Come accennavo, ciò che ha contraddistinto la storia di questo gruppo e della decennale carriera del Nostro è l’uso del flauto traverso. Si narra che il giovanissimo Ian volesse imparare a suonare la chitarra, cosa che oggi peraltro fa benissimo, ma in quell’occasione, dopo aver sentito suonare Eric Clapton decise di rinunciare – si può capire perché! – scambiò allora la sua chitarra con un flauto usato scoprendo ben presto che questo strumento può funzionare benissimo anche in chiave blues e rock. Mentre in altri gruppi dell’epoca come Focus, Genesis, Procol Harum, Moody Blues il flauto fa la parte del… flauto e basta, nella musica dei Jethro Tull diventa appendice, prolungamento del corpo, eco della voce di Anderson: ora è una lama, ora è un simbolo fallico, alcune volte ti seduce, altre infierisce violento e, senza timori reverenziali, duetta con la chitarra elettrica in assoli di grande pregio stilistico e melodico.

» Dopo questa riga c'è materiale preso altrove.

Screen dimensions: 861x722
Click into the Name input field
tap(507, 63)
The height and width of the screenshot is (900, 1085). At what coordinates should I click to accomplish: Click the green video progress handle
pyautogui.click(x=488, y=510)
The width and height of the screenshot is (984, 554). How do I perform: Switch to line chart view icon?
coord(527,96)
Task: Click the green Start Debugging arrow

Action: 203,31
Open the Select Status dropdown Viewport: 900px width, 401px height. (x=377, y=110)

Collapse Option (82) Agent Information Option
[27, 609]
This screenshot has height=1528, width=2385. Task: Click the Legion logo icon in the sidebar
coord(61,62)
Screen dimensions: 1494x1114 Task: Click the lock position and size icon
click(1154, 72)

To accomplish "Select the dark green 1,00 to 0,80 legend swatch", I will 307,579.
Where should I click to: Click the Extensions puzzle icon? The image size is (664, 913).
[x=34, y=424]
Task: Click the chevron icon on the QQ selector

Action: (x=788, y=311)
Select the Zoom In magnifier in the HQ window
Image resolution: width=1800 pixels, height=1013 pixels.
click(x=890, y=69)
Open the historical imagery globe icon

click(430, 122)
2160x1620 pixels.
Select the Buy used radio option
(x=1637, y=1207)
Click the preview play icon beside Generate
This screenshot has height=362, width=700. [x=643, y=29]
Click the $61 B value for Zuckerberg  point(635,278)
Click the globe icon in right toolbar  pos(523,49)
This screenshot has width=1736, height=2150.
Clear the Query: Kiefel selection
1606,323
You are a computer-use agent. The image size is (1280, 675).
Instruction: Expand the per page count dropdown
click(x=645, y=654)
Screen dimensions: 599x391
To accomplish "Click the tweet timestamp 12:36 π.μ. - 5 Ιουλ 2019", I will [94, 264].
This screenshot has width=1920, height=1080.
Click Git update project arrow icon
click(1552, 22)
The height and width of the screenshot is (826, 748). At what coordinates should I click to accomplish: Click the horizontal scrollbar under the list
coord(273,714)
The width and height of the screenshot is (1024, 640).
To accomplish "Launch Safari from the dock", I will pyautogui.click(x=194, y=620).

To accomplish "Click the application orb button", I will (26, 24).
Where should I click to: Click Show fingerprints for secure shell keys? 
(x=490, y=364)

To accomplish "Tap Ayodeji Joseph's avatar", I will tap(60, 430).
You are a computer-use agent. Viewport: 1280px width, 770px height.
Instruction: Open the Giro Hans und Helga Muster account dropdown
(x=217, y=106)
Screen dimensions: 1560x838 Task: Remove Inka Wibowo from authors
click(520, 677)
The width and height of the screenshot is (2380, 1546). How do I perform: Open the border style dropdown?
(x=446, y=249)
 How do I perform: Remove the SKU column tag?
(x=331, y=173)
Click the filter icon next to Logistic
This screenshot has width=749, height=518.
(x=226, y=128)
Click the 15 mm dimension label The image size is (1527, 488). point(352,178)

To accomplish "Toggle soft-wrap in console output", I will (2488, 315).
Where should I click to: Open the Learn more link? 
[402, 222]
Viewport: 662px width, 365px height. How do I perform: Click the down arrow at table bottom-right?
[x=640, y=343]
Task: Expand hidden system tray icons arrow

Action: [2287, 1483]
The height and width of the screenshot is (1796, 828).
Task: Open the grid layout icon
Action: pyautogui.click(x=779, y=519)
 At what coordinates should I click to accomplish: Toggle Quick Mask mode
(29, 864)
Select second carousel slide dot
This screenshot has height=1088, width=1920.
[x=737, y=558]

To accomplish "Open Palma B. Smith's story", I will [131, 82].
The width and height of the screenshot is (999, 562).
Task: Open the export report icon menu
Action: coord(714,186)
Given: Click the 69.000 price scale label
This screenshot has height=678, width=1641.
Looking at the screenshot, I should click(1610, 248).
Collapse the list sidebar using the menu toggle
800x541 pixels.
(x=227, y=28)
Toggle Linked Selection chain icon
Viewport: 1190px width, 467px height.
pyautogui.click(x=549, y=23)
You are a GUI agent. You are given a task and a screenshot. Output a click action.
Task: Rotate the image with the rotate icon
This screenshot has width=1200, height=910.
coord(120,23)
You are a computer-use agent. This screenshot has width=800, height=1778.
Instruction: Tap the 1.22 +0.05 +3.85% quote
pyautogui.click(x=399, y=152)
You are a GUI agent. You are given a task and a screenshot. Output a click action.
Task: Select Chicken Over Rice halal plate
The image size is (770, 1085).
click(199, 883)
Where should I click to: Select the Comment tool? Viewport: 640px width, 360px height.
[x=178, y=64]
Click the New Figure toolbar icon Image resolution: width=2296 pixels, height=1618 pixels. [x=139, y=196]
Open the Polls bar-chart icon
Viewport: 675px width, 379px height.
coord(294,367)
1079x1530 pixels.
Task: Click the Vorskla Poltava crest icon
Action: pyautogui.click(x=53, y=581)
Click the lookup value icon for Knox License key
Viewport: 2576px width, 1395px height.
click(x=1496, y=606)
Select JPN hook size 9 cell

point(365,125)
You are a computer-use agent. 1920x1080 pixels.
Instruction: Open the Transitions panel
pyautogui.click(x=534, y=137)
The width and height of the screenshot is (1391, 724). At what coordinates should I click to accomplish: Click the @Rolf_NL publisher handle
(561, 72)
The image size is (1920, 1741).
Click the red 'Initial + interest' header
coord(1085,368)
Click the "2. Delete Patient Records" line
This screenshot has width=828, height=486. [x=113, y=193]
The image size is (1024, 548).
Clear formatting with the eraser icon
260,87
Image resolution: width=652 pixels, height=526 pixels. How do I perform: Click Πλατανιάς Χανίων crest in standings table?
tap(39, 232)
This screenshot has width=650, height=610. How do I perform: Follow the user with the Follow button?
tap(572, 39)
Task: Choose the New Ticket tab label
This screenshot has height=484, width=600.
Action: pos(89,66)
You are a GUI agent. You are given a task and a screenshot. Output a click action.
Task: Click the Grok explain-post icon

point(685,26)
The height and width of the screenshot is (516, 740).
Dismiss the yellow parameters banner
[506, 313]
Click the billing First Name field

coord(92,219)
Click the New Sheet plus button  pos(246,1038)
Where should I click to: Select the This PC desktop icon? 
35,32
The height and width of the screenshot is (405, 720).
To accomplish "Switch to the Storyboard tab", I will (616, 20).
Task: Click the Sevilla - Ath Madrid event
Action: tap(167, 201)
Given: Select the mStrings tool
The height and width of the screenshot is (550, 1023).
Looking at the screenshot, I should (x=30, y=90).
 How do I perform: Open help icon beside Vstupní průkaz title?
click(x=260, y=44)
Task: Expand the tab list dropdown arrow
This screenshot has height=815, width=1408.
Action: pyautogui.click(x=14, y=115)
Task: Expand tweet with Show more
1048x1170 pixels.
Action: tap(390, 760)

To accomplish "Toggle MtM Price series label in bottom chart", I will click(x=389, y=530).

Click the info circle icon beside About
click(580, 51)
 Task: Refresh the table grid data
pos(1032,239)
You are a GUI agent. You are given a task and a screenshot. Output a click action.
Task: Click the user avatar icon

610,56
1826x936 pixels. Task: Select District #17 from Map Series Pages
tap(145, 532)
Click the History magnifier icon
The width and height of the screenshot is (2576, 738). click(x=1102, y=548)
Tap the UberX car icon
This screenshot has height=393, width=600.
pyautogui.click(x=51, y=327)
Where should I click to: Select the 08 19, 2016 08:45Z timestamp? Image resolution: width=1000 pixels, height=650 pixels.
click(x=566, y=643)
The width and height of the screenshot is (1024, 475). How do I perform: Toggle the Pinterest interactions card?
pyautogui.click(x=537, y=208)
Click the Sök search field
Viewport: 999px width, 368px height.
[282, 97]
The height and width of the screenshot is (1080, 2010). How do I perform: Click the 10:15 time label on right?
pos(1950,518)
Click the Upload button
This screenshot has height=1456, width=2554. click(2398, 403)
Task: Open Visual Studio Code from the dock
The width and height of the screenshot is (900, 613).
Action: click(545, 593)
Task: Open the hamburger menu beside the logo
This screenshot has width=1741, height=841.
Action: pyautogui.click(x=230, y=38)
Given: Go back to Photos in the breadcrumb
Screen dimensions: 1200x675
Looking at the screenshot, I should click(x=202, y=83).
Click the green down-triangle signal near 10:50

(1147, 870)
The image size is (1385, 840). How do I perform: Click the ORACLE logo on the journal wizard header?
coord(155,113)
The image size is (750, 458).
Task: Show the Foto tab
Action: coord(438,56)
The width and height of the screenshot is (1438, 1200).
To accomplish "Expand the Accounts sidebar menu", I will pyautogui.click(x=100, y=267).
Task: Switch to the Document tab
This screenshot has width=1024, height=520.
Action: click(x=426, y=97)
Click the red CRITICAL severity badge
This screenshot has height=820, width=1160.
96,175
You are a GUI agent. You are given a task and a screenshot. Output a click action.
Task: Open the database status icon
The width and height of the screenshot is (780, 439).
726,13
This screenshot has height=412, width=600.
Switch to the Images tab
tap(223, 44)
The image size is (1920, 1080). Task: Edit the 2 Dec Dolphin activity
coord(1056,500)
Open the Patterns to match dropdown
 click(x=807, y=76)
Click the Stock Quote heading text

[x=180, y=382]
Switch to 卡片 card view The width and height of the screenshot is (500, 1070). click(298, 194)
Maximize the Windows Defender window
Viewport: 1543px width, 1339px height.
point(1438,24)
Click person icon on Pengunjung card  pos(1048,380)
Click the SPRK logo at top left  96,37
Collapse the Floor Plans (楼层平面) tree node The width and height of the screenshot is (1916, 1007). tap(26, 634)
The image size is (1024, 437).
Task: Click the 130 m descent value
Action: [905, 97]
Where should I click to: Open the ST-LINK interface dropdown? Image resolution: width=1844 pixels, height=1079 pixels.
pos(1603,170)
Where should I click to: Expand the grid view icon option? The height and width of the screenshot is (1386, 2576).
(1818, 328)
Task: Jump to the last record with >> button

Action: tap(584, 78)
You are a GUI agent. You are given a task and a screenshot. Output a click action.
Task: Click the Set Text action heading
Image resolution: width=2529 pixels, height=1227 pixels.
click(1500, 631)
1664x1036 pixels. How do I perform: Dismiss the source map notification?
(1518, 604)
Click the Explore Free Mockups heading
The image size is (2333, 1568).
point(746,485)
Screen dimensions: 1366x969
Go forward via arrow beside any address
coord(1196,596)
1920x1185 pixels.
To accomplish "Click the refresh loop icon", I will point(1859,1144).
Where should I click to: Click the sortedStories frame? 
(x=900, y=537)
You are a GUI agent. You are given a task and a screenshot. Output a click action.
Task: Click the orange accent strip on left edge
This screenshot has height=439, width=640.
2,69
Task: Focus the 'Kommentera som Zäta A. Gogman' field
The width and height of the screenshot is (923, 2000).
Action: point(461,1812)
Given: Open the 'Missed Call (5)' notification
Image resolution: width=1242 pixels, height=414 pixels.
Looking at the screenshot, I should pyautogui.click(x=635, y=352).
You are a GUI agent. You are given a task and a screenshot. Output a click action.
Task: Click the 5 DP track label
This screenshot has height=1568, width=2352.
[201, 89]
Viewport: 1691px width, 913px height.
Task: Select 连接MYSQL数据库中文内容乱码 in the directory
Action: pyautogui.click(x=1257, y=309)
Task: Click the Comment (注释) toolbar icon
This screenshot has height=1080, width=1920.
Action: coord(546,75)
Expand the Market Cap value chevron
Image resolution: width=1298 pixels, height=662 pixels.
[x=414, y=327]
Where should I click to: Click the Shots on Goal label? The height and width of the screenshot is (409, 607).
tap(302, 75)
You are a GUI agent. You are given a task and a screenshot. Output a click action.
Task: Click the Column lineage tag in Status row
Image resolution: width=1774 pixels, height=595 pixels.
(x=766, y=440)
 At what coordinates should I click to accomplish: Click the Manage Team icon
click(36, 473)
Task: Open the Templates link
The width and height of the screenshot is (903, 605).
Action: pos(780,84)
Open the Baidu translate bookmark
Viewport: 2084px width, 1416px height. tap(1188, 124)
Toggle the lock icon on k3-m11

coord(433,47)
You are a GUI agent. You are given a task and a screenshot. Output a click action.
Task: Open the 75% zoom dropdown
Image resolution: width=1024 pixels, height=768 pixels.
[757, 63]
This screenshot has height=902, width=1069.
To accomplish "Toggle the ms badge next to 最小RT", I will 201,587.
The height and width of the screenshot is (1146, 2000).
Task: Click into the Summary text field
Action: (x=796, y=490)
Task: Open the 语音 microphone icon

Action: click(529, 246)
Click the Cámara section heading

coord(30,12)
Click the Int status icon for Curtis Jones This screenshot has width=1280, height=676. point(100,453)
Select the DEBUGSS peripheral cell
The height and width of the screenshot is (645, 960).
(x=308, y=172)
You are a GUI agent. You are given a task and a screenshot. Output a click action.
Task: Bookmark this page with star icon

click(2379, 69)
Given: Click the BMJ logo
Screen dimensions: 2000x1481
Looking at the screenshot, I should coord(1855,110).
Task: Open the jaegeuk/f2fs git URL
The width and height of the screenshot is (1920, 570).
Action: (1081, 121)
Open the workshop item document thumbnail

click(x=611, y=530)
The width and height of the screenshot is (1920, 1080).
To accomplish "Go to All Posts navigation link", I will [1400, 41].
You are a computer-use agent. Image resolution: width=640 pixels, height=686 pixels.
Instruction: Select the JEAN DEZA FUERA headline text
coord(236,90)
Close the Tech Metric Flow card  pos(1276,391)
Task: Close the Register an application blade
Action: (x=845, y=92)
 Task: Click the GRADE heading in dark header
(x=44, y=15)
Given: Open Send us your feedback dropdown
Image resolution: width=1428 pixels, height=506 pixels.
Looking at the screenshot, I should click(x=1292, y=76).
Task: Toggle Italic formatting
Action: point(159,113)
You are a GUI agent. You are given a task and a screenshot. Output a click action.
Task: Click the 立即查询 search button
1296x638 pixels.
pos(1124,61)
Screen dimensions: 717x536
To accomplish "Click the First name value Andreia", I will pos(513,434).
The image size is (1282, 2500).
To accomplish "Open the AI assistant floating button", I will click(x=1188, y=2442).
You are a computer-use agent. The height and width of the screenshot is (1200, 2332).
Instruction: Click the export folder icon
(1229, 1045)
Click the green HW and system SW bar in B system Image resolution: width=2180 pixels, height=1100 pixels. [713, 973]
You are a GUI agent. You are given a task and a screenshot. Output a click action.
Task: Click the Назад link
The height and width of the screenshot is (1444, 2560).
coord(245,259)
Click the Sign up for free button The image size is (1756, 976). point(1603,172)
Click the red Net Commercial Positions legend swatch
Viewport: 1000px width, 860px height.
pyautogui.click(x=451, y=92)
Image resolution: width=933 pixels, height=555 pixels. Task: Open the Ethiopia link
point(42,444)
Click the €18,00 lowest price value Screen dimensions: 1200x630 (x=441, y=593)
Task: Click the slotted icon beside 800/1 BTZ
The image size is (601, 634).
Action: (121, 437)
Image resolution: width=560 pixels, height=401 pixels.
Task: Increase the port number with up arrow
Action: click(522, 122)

Dal vivo Ian Anderson non delude mai le aspettative concedendo molto spazio anche allo spettacolo, in passato potevi vederlo arrivare sul palco in calzamaglia vestito da menestrello medievale o infilato in un vistoso kilt camuffato da vecchio scozzese. Ricordo di averlo visto a Firenze nel luglio 1988 quando, fingendosi malato, iniziò il concerto entrando nel palco in sedia a rotelle spinto da una provocante infermiera in minigonna. Sono certo che riuscirà a sedurre e divertire anche il pubblico di Cortona. Non sappiamo naturalmente la scaletta dei brani che Ian Anderson suonerà in Piazza Signorelli il 7 agosto prossimo ma, secondo me, c’è da aspettarsi che oltre alle hits storiche dei Jethro Tull, suonerà diversi brani tratti dai suoi due ultimi album di cui ho parlato sopra e ai quali ha concesso molto spazio nei concerti degli ultimi tre anni. Sul palco Ian Anderson sarà affiancato dai musicisti che lo accompagnano ormai da diverso tempo: John O’Hara alle tastiere, David Goodier al basso, Florian Opahle alla chitarra, Scott Hammond alla batteria. Nutrendo in cuore la speranza che il “progressive” (la dimensione più colta del rock) diventi in futuro un appuntamento fisso del MixFestival cortonese, auguro buon divertimento a tutti.